The word Semite refers to peoples who speak or spoke a Semitic language, however the term "anti-Semitism" was first coined in 1879 in reference specifically to the hatred of Jews.


----------



## justfred (May 29, 2018)

The Nazi massacre of not only the Jews but others during Hitlers 'reign' seems to be the number one topic here. Why? I think it,s because it took place within or very close to living memory but were not other massacres that took place just as evil? Let,s look back in history. Mao Tse-tung's long march in which around 70 million were massacred. The massacre of the American Indians by the white man, The massacre of the Australian Aborigine. The massacre of Africans during  'colonisation' by the white man. Going further back, the massacre of hundreds of thousands  Muslims during the Crusades. Massacres have taken place and are still taking place all over the world.  
When will man learn to live in peace with his neighbour. Does it matter what colour his skin is? Does it matter which God he worships?


----------



## Ruthanne (May 29, 2018)

justfred said:


> The Nazi massacre of not only the Jews but others during Hitlers 'reign' seems to be the number one topic here. Why? I think it,s because it took place within or very close to living memory but were not other massacres that took place just as evil? Let,s look back in history. Mao Tse-tung's long march in which around 70 million were massacred. The massacre of the American Indians by the white man, The massacre of the Australian Aborigine. The massacre of Africans during  'colonisation' by the white man. Going further back, the massacre of hundreds of thousands  Muslims during the Crusades. Massacres have taken place and are still taking place all over the world.
> When will man learn to live in peace with his neighbour. Does it matter what colour his skin is? Does it matter which God he worships?



"When will man learn to live in peace with his neighbour. Does it matter what colour his skin is? Does it matter which God he worships?"  

Those are the most important ideas that need exploring.  Could you start a thread on that?  I think many will reply.


----------



## justfred (May 29, 2018)

Yes. I think it about time this thread was brought to a close. It has gone from Nazi memorabilia  to a slanging  match.  We all belong to this wonderful forum as friends. Let,s keep it that way, please!


----------



## KingsX (May 29, 2018)

.

Anyone who believes it doesn't matter which God is worshiped is no friend of mine !!

.


----------



## Aunt Bea (May 29, 2018)

KingsX said:


> .
> 
> Anyone who believes it doesn't matter which God is worshiped is no friend of mine !!
> 
> .



I'm sorry you feel that way but I'm ok with that.


----------



## Ruthanne (May 29, 2018)

justfred said:


> Yes. I think it about time this thread was brought to a close.
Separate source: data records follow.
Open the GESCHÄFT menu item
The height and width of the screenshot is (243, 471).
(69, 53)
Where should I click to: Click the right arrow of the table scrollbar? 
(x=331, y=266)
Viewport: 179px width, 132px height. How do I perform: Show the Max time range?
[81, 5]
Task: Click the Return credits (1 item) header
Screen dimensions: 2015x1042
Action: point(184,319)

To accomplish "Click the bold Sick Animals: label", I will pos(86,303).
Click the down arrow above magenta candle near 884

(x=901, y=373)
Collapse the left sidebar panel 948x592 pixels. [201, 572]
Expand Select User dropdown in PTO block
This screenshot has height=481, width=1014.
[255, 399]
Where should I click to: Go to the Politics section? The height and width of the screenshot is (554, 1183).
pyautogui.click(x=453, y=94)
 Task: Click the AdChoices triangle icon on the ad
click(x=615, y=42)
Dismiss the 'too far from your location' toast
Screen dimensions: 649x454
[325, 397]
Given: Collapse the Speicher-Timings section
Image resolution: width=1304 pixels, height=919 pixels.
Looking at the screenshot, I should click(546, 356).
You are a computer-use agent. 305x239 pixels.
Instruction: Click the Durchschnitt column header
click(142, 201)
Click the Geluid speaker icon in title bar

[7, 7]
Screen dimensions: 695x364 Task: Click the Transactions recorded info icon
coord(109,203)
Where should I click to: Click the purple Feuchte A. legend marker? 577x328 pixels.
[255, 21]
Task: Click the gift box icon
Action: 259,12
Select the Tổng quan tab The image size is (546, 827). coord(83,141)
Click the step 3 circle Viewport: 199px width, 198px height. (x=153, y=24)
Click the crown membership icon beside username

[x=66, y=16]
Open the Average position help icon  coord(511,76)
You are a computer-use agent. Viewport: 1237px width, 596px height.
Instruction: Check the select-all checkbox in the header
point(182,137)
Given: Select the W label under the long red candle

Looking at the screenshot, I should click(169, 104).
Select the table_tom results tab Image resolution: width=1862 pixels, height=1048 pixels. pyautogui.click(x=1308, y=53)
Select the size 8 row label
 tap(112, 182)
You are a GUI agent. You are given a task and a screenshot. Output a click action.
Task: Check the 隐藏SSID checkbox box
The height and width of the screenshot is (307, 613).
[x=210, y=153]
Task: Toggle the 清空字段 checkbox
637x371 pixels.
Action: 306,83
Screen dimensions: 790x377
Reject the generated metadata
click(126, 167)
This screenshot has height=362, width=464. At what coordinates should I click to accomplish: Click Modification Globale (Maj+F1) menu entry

It has gone from Nazi memorabilia  to a slanging  match.  We all belong to this wonderful forum as friends. Let,s keep it that way, please!


I agree 100%; we are all friends and what a nice thought that is!:love_heart:


----------



## Keesha (May 29, 2018)

justfred said:


> The Nazi massacre of not only the Jews but others during Hitlers 'reign' seems to be the number one topic here. Why? I think it,s because it took place within or very close to living memory but were not other massacres that took place just as evil? Let,s look back in history. Mao Tse-tung's long march in which around 70 million were massacred. The massacre of the American Indians by the white man, The massacre of the Australian Aborigine. The massacre of Africans during  'colonisation' by the white man. Going further back, the massacre of hundreds of thousands  Muslims during the Crusades. Massacres have taken place and are still taking place all over the world.
> When will man learn to live in peace with his neighbour. Does it matter what colour his skin is? Does it matter which God he worships?





Ruthanne said:


> "When will man learn to live in peace with his neighbour. Does it matter what colour his skin is? Does it matter which God he worships?"
> 
> Those are the most important ideas that need exploring.  Could you start a thread on that?  I think many will reply.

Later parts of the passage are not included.